## Excerpt provided:

+---+

Many in the euphoric "Morning in America" camp see the pendulum moving to Super-Abundance and a "New Roaring 20s."
This is where the keystone analogy become actionable, at least to those listening to the shoeshine boys' enthusiasm for stock tips in the summer of 1929.
The economy has a number of keystones, as does society. If the keystones holding up key structures are crumbling, Morning in America will darken very quickly into Moonless Night.
In the 1960s, economic prosperity and a youthful demographic unleashed cultural changes.
As global population and consumption soared, resource constraints emerged in the 1970s. These demanded the exploitation of new resources and a reckoning with the forces of easy money--low interest rates, expanding credit and fiscal deficits funded by borrowing.
We see the potential parallel in the present-day movement to reshore industrial production with the massive retooling of industrial capacity and clean-up of environmental damage in the 1970s. But what's missing in many of these hopeful projections is a realistic appraisal of where we are in the credit cycle/wave and in the availability of the resources needed to support reshoring and Super-Abundance.

+---+

## Challenge 1:
List the forces of easy money that the excerpt on economic cycles names.
## Challenge 2:
Pick up the excerpt on economic cycles and reshoring after its final sentence, and extend it with further prose.

## Dataset extract:
+---+

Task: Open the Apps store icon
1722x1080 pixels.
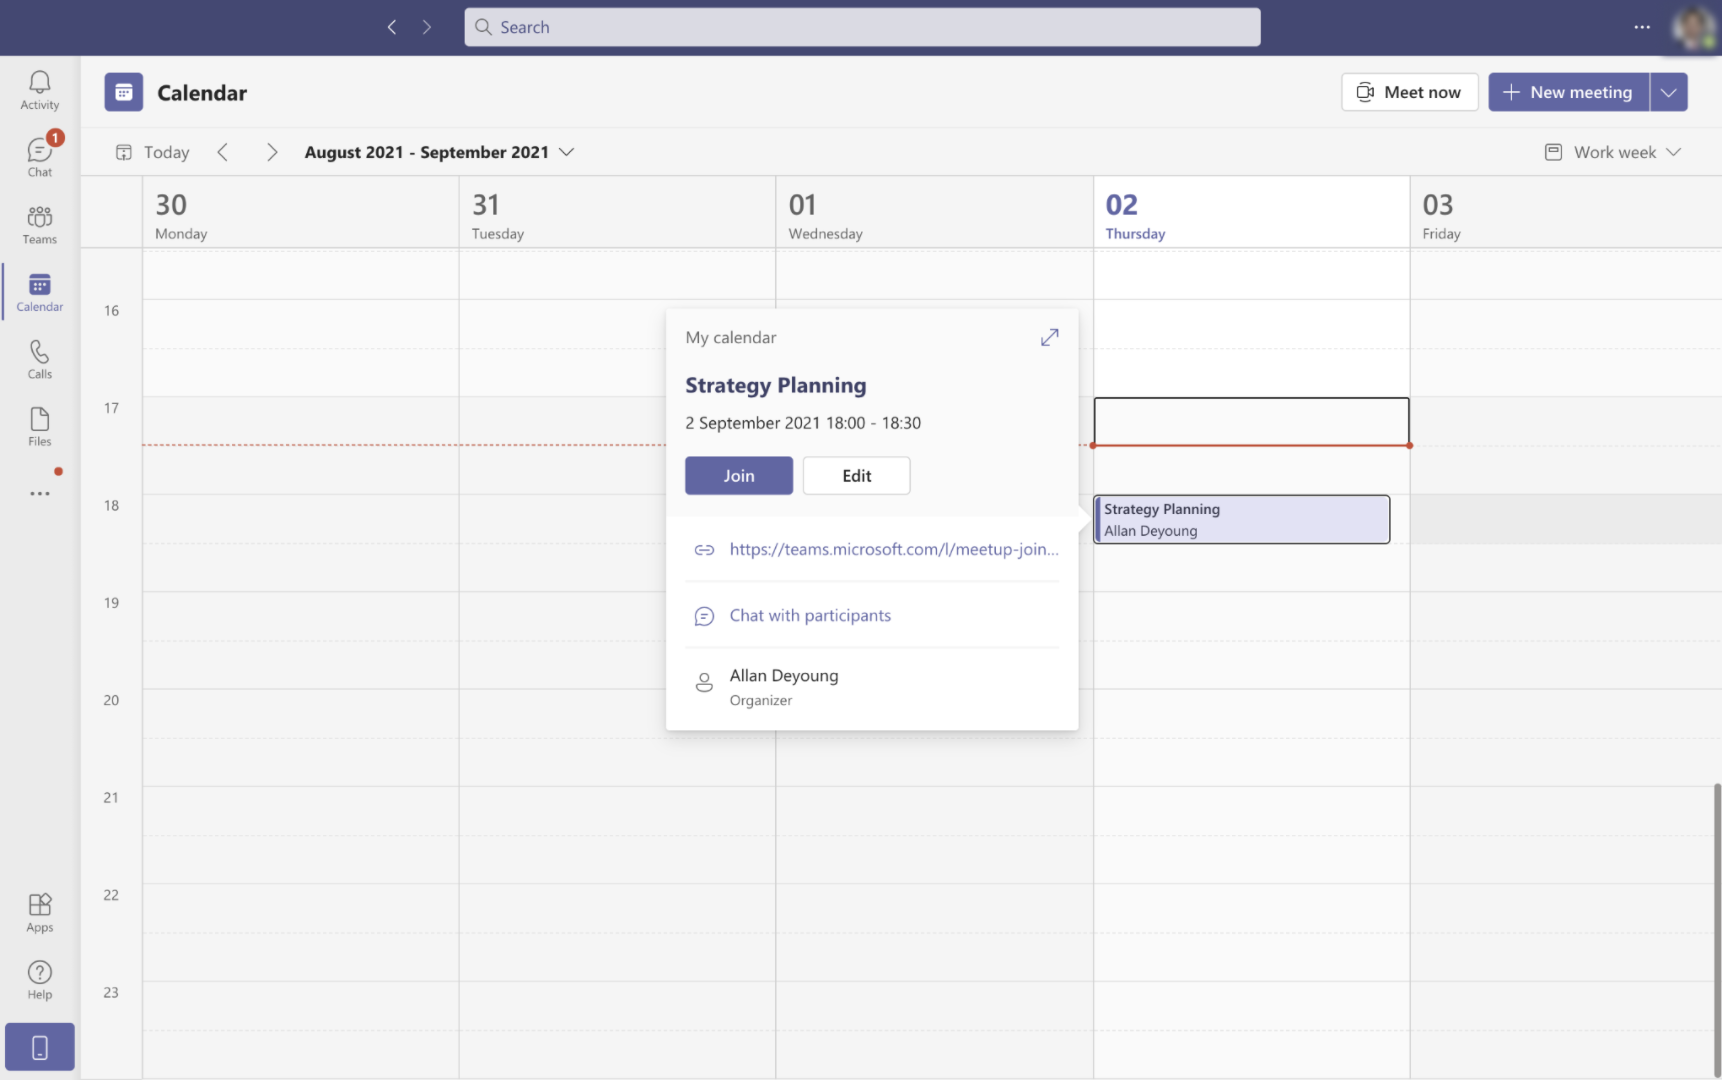Action: 40,912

+---+

## Exercise result 1:
- Low interest rates
- Expanding credit
- Fiscal deficits funded by borrowing

## Exercise result 2:
However you wish to describe it, we're at the extreme of the pendulum of credit expanding to paper over all the other distortions in the economy. The Grand Super-Cycle of Debt is one description. It doesn't matter what we call it, or if we deny it, or click "like" on the rosy projections. The keystone of cheap credit is crumbling, regardless of who thinks they've won the debate.
High interest rates and tight credit in the 1970s laid the foundation for the low rates and easy credit of the 1990s to 2022. Now the easy credit and low rates have laid the foundation for the pendulum to swing back to high rates of interest and scarce credit.
Pundits who earn their living by promoting euphoric claims about the future paint a rosy picture, and no wonder: this is how they make their living.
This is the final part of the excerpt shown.